## TASK:
Could you copy, exactly as written, every line from the first line of the records through the one containing "Toggle the tactical"?
[DATA IN THIS EXERCISE — start]
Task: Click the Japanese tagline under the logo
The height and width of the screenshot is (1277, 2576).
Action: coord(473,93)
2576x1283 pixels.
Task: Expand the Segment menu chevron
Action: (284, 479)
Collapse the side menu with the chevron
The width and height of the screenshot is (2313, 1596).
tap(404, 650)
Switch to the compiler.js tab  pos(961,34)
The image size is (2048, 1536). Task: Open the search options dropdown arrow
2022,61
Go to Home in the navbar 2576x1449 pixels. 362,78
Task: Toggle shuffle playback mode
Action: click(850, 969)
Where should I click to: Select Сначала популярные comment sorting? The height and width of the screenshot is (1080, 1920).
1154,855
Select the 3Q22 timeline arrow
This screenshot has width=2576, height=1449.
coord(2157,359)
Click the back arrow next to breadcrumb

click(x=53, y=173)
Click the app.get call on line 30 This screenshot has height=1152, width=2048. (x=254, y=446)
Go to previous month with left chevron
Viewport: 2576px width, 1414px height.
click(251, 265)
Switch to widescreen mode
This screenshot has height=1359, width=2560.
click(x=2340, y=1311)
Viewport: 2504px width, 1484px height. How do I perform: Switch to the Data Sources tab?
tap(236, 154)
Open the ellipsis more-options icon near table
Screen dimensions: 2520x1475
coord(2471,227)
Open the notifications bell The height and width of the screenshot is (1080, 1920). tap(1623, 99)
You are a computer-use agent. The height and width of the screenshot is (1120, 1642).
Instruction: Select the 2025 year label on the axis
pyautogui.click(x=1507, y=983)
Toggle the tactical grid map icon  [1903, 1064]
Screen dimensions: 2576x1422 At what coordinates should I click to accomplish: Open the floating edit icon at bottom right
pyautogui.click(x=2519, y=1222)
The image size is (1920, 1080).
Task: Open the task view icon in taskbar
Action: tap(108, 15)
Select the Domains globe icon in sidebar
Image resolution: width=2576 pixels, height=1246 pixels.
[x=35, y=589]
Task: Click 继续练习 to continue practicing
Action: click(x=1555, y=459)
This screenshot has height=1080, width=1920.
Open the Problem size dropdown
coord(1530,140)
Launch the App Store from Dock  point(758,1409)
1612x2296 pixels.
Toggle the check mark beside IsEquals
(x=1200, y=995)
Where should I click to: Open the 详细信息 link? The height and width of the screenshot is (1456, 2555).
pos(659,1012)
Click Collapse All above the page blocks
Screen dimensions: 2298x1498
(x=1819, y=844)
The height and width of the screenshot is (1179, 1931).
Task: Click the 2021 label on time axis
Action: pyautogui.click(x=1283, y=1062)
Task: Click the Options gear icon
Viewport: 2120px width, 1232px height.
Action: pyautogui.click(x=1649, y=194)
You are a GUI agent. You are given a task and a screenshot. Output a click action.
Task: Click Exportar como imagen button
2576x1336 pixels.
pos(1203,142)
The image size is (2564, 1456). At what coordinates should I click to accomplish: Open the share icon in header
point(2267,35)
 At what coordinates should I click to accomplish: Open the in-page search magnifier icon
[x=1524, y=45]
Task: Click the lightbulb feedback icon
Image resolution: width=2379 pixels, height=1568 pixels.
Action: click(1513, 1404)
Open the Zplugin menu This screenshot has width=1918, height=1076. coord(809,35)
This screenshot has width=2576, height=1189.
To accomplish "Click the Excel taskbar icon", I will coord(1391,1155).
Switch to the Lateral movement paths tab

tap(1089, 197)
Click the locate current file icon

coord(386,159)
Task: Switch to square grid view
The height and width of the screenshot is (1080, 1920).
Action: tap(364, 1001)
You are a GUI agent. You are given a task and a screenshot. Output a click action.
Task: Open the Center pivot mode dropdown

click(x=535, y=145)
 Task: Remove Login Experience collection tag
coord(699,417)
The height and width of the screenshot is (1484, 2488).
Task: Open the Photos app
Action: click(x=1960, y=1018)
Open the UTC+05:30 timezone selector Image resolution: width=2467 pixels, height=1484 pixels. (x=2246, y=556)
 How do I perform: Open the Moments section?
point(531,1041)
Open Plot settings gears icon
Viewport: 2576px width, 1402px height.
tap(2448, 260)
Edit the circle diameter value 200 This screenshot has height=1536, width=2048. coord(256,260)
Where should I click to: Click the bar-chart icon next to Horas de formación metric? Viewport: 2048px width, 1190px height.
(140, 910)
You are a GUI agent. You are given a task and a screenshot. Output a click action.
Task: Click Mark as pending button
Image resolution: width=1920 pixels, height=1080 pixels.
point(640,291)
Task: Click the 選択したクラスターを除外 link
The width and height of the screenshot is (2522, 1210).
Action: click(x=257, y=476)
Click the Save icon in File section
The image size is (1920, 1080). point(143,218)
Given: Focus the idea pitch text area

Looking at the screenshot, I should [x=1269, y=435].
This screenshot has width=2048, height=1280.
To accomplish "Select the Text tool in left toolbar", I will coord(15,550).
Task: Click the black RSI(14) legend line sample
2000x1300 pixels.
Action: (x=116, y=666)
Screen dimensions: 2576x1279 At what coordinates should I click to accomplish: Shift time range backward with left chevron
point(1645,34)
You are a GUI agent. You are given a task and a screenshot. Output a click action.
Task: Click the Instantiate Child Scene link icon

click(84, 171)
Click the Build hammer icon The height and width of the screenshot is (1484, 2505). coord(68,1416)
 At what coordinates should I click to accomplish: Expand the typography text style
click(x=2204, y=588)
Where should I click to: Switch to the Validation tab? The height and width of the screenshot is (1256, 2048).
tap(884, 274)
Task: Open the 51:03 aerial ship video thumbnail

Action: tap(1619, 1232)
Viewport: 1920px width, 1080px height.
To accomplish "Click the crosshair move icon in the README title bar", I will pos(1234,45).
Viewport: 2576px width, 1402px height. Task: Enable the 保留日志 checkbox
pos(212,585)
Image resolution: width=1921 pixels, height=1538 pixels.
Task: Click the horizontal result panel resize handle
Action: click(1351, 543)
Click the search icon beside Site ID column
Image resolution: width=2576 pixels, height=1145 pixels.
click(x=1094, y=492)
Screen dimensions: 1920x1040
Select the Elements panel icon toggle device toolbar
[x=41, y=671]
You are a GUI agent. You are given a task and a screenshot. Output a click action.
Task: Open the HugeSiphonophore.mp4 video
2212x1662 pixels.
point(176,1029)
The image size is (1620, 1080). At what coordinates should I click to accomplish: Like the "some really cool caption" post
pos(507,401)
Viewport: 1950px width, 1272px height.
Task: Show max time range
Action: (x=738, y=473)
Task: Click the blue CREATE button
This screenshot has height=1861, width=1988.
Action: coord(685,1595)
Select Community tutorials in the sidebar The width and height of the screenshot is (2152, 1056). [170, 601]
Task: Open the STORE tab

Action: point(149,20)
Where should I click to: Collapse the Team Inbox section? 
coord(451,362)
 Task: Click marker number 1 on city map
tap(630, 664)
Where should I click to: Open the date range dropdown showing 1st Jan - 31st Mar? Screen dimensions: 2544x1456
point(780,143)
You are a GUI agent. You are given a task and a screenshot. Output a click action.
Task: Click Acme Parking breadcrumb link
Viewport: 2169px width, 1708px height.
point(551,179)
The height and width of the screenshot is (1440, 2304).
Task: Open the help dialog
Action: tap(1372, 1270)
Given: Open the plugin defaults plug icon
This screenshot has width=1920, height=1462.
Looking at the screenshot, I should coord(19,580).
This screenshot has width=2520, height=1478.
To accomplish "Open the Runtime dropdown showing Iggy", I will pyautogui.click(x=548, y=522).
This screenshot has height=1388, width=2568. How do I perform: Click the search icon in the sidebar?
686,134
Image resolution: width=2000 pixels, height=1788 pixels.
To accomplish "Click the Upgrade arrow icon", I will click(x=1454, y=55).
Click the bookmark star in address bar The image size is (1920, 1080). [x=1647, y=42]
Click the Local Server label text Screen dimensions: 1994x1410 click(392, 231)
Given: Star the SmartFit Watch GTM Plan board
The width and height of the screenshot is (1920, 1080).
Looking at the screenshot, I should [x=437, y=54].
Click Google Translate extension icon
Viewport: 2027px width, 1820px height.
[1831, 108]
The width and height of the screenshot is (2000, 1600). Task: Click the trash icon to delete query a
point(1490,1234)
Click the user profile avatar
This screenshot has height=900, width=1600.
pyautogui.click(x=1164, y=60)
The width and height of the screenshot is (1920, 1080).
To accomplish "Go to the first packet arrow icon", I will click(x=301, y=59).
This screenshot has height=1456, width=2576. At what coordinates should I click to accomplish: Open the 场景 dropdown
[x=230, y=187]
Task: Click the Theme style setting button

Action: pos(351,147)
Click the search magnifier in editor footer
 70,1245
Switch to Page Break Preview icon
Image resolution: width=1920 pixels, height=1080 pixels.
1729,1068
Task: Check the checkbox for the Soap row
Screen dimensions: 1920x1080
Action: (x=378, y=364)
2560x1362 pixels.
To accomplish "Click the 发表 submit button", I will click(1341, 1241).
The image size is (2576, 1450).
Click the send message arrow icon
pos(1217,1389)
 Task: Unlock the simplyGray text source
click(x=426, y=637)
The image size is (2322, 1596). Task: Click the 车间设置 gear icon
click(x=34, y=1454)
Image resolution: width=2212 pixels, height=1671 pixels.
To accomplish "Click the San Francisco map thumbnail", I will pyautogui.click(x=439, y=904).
[DATA IN THIS EXERCISE — finish]
## SOLUTION:
Task: Click the Japanese tagline under the logo
The height and width of the screenshot is (1277, 2576).
Action: coord(473,93)
2576x1283 pixels.
Task: Expand the Segment menu chevron
Action: (284, 479)
Collapse the side menu with the chevron
The width and height of the screenshot is (2313, 1596).
tap(404, 650)
Switch to the compiler.js tab  pos(961,34)
The image size is (2048, 1536). Task: Open the search options dropdown arrow
2022,61
Go to Home in the navbar 2576x1449 pixels. 362,78
Task: Toggle shuffle playback mode
Action: click(850, 969)
Where should I click to: Select Сначала популярные comment sorting? The height and width of the screenshot is (1080, 1920).
1154,855
Select the 3Q22 timeline arrow
This screenshot has width=2576, height=1449.
coord(2157,359)
Click the back arrow next to breadcrumb

click(x=53, y=173)
Click the app.get call on line 30 This screenshot has height=1152, width=2048. (x=254, y=446)
Go to previous month with left chevron
Viewport: 2576px width, 1414px height.
click(251, 265)
Switch to widescreen mode
This screenshot has height=1359, width=2560.
click(x=2340, y=1311)
Viewport: 2504px width, 1484px height. How do I perform: Switch to the Data Sources tab?
tap(236, 154)
Open the ellipsis more-options icon near table
Screen dimensions: 2520x1475
coord(2471,227)
Open the notifications bell The height and width of the screenshot is (1080, 1920). tap(1623, 99)
You are a computer-use agent. The height and width of the screenshot is (1120, 1642).
Instruction: Select the 2025 year label on the axis
pyautogui.click(x=1507, y=983)
Toggle the tactical grid map icon  [1903, 1064]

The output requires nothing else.